Dutzende Tintenfische drehten sich um und sahen, wie ihr Artgenosse langsam in den sich drehenden Wasserstrudel gezogen wurde. Wenn sie nicht schnell handelten, würde ihr Freund sterben.
Der weiße Tintenfisch sah sie erwartungsvoll an, sicher, dass sie ihn retten würden. Schließlich war er der Geist-Tintenfisch, sie brauchten ihn für die Kommunikation, da die meisten Tintenfische noch nicht einmal in der Lage waren, telepathisch zu kommunizieren.
Aber zu seiner Bestürzung sahen seine Kameraden ihn nur ängstlich und vorsichtig an, keiner schwamm vor, um ihm zu helfen.
Er hatte seinen Wert für sie überschätzt.
„Helft mir!“, schrie er, aber sie weigerten sich, zu antworten oder sich zu bewegen, um ihn zu retten, sie starrten ihn nur vorsichtig an.
Als der weiße Tintenfisch sah, dass seine Kameraden ihm nicht zu Hilfe kamen, geriet er in Panik und wedelte mit seinen Tentakeln um sich, während er ihnen telepathisch Flüche entgegen schleuderte.
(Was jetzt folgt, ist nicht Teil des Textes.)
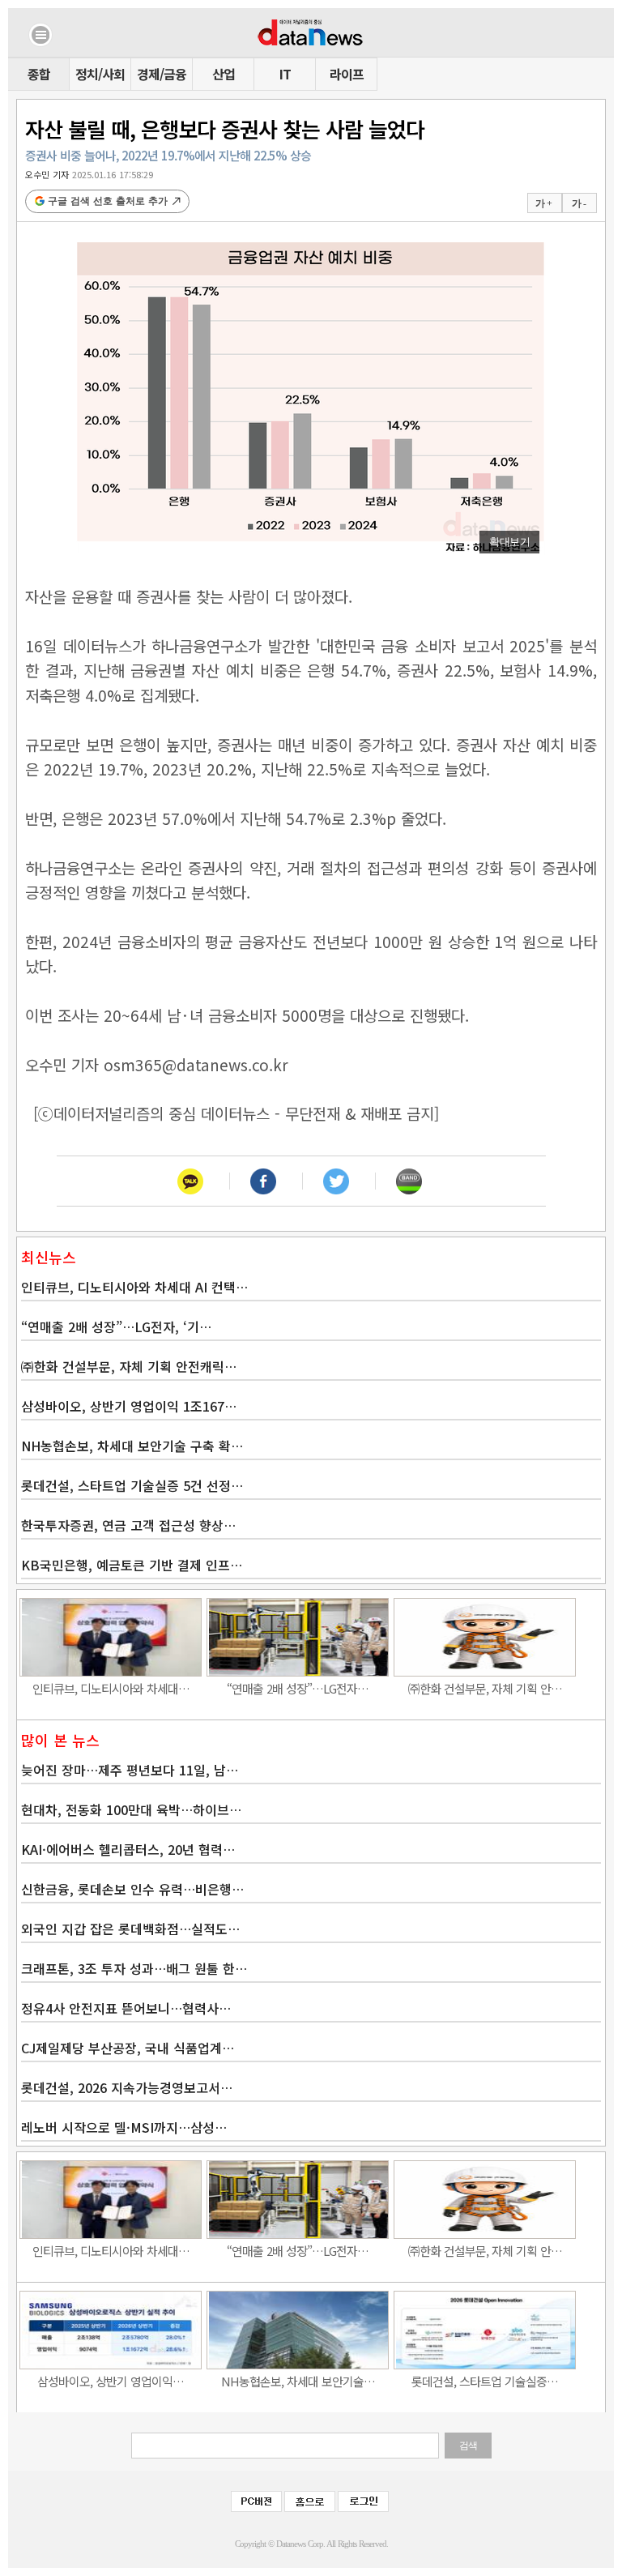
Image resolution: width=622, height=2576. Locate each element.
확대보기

Warum sollten sie ihr Leben riskieren, um ihn zu retten? War das nicht zu viel verlangt? Er war nur ein Kommunikationsmittel, nicht ihre Mutter.
Vielleicht hätten sie ihn retten können, wenn sie es versucht hätten, vor allem, weil einer von ihnen die Macht über das Wasser hatte. Der Strudel war stark, aber sie hätten es versuchen können.
Leider war der weiße Tintenfisch bereits jenseits der Rettungsgrenze, es gab kein Zurück mehr. Als er diesen Punkt erreichte, wurde er sofort in Stücke gerissen.
Diese Szene spielte sich überall um den instabilen Strudel herum ab. Kraken und Tintenfische wurden in Stücke gerissen, als wäre das Wasser aus scharfen Klingen.
„Xu Ying, was ist los?“, fragte Adolf, als er über den Rand des magischen Shuttles blickte und die unzähligen Tintenfische und Kraken sah, die zu Fleischfetzen zerfetzt wurden.
„Der Eingang zu dem Ort, an dem sich die himmlischen Leuchtfeuer befinden, öffnet sich“, sagte Xu Ying leichthin.
„Eingang? Müssen wir einen Ort betreten, um diese Dinger zu bekommen? Liegen die nicht einfach so herum, wie sonst auch?“, fragte Adolf und rieb sich die Nasenwurzel.
Xu Ying warf ihm einen Seitenblick zu: „Das sollte deine geringste Sorge sein, wenn du dir gerade Gedanken machst.
Dieser Strudel hat Spuren von räumlichen Elementen in sich, denn der Eingang, der sich öffnet, führt nicht einfach irgendwohin, sondern in eine ganz andere Dimension.
Das Raumtor stabilisiert sich gerade, deshalb ist der Strudel im Moment so gefährlich.“
„Eine andere Dimension?“, wiederholte Adolf, als ihm etwas klar wurde.
„Könnte es sein, dass diese himmlischen Leuchtfeuer absichtlich in seiner Welt platziert wurden?“, fragte er.
„Das ist sehr wahrscheinlich. Es ist möglich, dass der alte Löwenkönig wusste, dass er sterben würde, und all diese Vorbereitungen getroffen hat, damit der nächste Löwe sein himmlisches Leuchtfeuer erben kann.
Aber das erklärt nicht, warum es mehr als eines gibt“, versank Xu Ying in Gedanken.
„Schau, der Strudel beruhigt sich“, sagte Thawne, während er die Augen zusammenkniff und seine Iris gelbes Glückslicht ausstrahlte.
Die jungen Löwen starrten von dem schwebenden magischen Shuttle herab, mit Verachtung wie Götter, die auf Sterbliche blicken.
Sie sahen, wie der Strudel plötzlich ruhiger und weniger gefährlich wurde als zuvor.
Zur gleichen Zeit erschien unten in der Tiefsee, in der Mitte des Strudels, ein völlig stabiles Portal mit einem Durchmesser von zweihundert Metern.
Das Tor, das die Welt vom himmlischen Leuchtfeuer trennte, war nicht geöffnet, und damit entstand bei allen Beteiligten ein wachsendes Verlangen nach Aggression.